Chloride homeostasis and GABA signaling in temporal lobe epilepsy

Changes in neuronal chloride homeostasis affect GABA receptor-mediated transmission and may contribute to epileptic activities. Work on human epileptic tissue suggests that Cl homeostasis is impaired in some temporal lobe pyramidal cells. GABAergic depolarization of these neurons contributes to rhythmic, interictal events. Intra-neuronal Cl is controlled in part by two electroneutral cation-chloride cotransporters. NKCC1 mediates Cl influx, while KCC2 extrudes Cl thus assuring that GABAergic signals hyperpolarize neurons. After stress, such as trauma or denervation, the expression and/or function of the cotransporters are altered. KCC2 is down-regulated in some pyramidal cells from both patients with temporal lobe epilepsy and animals with acquired focal epilepsies. The resulting depolarising GABAergic signals contribute to the generation of interictal-like activity.
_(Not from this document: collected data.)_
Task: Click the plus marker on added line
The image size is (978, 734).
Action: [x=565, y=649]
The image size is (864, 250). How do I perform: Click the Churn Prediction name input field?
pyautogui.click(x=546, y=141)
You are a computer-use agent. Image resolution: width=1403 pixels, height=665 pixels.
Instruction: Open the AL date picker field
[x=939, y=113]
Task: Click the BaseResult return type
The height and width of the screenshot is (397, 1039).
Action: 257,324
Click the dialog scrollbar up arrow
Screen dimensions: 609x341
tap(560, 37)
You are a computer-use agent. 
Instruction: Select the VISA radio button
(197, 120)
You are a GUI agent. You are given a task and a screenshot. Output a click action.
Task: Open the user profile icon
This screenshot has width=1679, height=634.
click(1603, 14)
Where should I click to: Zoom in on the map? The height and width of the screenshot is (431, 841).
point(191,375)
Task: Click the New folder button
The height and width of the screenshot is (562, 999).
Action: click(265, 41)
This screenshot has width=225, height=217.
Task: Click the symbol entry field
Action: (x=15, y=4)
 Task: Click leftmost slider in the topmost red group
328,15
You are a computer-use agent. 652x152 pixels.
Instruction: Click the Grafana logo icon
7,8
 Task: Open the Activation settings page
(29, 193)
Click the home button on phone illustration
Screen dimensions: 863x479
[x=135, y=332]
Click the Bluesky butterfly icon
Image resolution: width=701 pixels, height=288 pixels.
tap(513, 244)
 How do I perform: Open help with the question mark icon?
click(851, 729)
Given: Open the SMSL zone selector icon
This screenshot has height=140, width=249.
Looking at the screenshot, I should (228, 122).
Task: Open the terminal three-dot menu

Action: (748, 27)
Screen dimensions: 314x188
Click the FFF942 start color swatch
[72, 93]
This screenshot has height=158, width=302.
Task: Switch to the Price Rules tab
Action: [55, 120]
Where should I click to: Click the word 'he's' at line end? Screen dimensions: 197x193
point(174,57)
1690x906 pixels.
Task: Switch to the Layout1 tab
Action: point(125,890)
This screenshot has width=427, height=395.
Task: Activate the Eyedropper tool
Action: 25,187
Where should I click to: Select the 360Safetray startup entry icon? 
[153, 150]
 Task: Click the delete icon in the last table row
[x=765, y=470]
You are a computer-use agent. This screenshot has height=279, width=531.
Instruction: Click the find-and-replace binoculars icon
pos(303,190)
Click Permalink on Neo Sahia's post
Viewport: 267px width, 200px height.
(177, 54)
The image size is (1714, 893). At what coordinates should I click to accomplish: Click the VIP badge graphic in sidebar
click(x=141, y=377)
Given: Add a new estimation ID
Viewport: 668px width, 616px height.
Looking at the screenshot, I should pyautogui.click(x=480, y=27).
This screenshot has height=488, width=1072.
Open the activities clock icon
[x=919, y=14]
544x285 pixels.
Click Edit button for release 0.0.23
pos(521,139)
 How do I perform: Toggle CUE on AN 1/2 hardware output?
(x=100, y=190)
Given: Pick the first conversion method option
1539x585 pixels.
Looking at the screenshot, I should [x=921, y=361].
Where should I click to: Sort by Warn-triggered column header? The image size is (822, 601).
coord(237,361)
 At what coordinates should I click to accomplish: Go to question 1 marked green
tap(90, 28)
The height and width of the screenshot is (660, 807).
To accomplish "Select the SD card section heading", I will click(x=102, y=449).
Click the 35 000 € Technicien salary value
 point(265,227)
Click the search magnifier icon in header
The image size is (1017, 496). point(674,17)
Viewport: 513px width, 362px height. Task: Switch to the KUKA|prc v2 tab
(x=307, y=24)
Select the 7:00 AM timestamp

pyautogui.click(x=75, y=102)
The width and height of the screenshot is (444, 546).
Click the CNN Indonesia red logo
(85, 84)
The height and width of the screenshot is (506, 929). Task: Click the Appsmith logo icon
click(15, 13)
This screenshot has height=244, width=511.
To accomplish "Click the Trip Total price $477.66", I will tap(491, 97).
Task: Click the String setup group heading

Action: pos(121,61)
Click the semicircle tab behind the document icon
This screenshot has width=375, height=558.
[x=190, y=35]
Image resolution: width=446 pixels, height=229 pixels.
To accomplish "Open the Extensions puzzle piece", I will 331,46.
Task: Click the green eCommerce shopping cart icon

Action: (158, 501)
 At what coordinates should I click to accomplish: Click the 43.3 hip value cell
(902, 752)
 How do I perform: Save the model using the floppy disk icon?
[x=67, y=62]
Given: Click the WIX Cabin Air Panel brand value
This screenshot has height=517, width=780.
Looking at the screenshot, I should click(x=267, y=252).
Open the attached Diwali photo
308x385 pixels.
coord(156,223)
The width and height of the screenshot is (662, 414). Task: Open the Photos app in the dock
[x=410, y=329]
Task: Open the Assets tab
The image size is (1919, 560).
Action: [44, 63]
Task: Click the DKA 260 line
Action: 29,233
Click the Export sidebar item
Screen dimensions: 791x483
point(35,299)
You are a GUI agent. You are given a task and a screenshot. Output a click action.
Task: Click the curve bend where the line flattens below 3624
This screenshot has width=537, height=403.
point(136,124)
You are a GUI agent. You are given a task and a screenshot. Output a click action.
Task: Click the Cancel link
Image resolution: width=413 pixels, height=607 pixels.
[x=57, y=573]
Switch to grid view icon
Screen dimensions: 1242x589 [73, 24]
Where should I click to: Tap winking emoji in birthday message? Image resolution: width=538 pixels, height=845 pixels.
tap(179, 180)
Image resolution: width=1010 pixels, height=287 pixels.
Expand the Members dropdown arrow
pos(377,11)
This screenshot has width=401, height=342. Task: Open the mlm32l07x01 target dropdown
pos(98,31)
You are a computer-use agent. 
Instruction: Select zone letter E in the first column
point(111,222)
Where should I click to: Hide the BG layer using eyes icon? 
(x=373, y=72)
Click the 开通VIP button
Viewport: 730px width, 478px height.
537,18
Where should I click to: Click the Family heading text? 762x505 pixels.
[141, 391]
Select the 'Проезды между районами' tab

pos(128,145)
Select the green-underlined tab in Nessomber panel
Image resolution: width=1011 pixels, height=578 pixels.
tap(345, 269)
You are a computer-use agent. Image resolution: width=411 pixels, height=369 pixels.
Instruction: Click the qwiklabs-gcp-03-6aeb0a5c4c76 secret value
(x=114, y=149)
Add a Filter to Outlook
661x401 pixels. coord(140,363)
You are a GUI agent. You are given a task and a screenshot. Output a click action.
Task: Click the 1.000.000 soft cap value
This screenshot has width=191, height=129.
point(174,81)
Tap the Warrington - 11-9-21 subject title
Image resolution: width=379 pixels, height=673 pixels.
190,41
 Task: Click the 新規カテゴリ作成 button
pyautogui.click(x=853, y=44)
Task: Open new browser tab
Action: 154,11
Is a defective Cl homeostasis also crucial for the genesis of ictal events? Ictal discharges are associated with intense interneuron firing and activation of GABA receptors. Depolarizing responses to GABA are evident during ictal events generated by convulsants in both animal epilepsy models and human tissue. K-Cl cotransport by KCC2 is increased by the Cl load in neurons. Paradoxically, the resulting increase in extracellular K generates a prolonged depolarization that may sustain seizure discharges.